* **Extrait choisi**
+--

2.2. Relation entre la formation et la qualité
de l'enseignement
Dès qu'on parle de qualification, on fait toujours
référence aux diplômes. Dans toute recherche d'emploi, le
postulant doit tout d'abord déposer ses diplômes. Ici, le
problème de la qualité de l'enseignement se réfère
de préférence de la qualification des maîtres,
c'est-à-dire leur formation. Toutefois, le concept de qualification
varie d'une culture à l'autre. Par exemple, les Nations-Unies, dans ses
offres d'emplois à l'échelle mondiale exigent des diplômes
comme critères de recrutement. Cependant, un niveau de formation
intellectuelle avancé, lié à des expériences
professionnelles peut permettre à un postulant de briguer une fonction
sans avoir décroché le diplôme exigé.
Une étude de l'UNESCO sur l'avenir de l'enseignement
primaire paru en 1986 montre qu'en cas de carences de certaines
catégories d'enseignants, tous les pays prennent des mesures qui
dérogent à la regèle des diplômes et autorisent le
recrutement de personnes ne possédant pas les diplômes requis. Que
l'on veuille ou non, la formation reste et demeure la voie idéale
conduisant à la qualification de l'enseignant garantissant le
succès dans son travail.
Le dictionnaire encyclopédique de l'éducation et
de formation définit le concept « formation » comme
une démarche amenant vers la qualité de l'enseignement qui
s'appuie sur trois composantes indissociables : la maîtrise des
techniques impliquant un apprentissage préalable, l'aspect
organisationnel pour assurer la constance dans la performance et la conduite
(pilotage) des acteurs associés aux différentes actions.

+--

* **Données fournies**
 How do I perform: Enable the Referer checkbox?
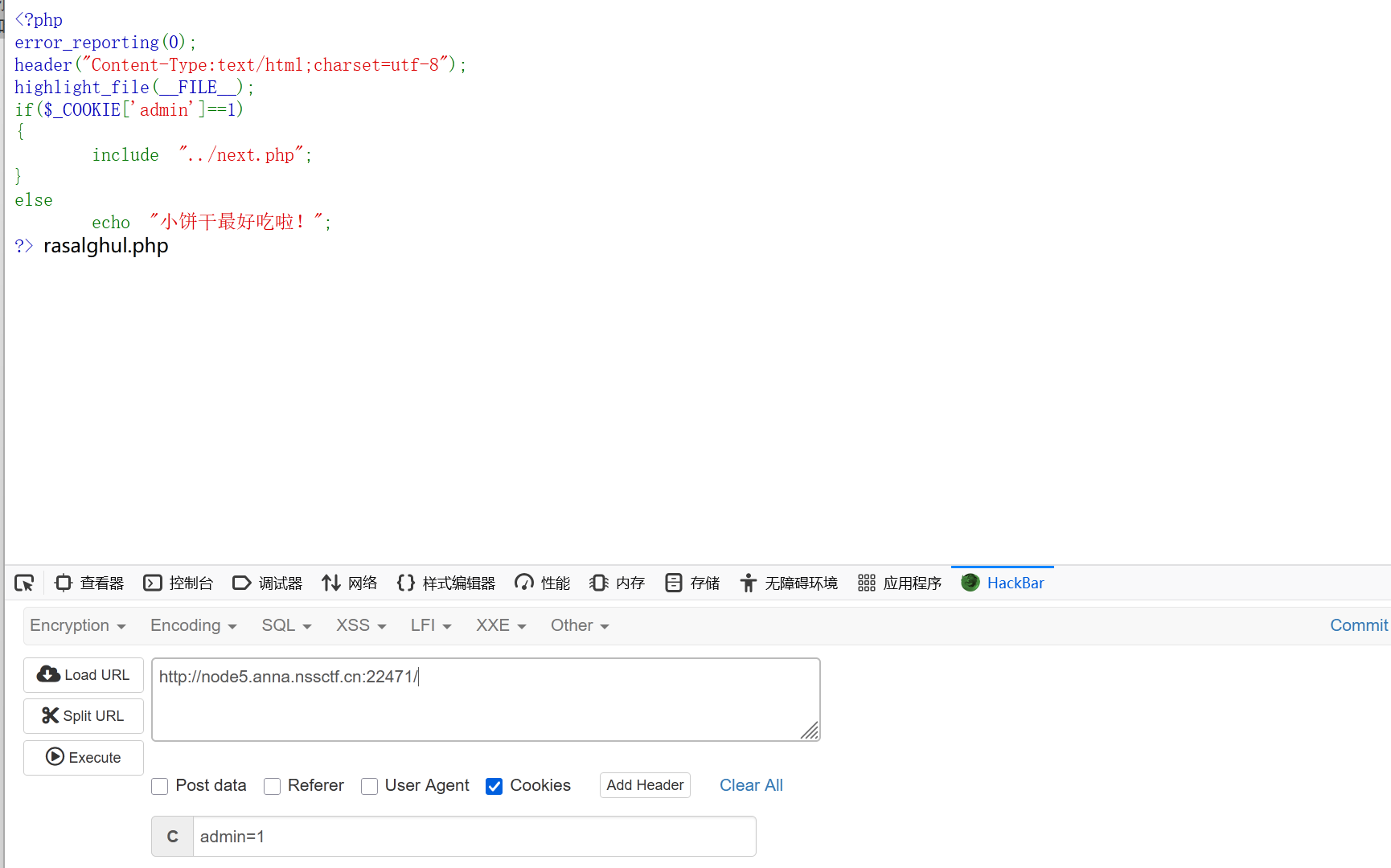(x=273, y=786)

+--

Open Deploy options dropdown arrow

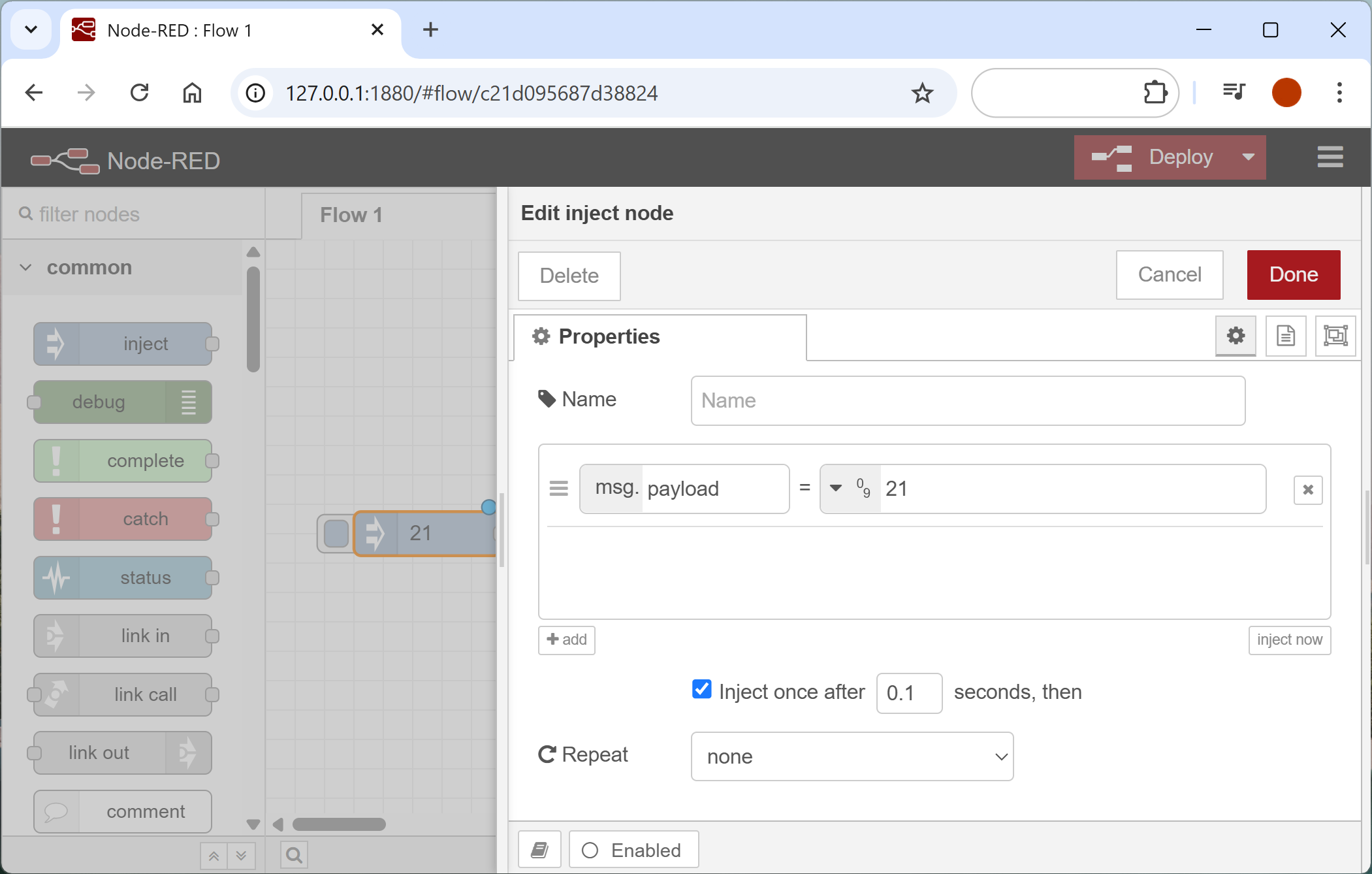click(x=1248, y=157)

+--

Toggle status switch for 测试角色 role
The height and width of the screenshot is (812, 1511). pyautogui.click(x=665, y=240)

+--

* **Consignes de travail**
Relevez dans l'extrait choisi ci-dessus les composantes indissociables sur lesquelles s'appuie la formation selon le dictionnaire encyclopédique de l'éducation et de formation.

* **Réponse à l'exercice**
- la maîtrise des techniques impliquant un apprentissage préalable
- l'aspect organisationnel pour assurer la constance dans la performance
- la conduite (pilotage) des acteurs associés aux différentes actions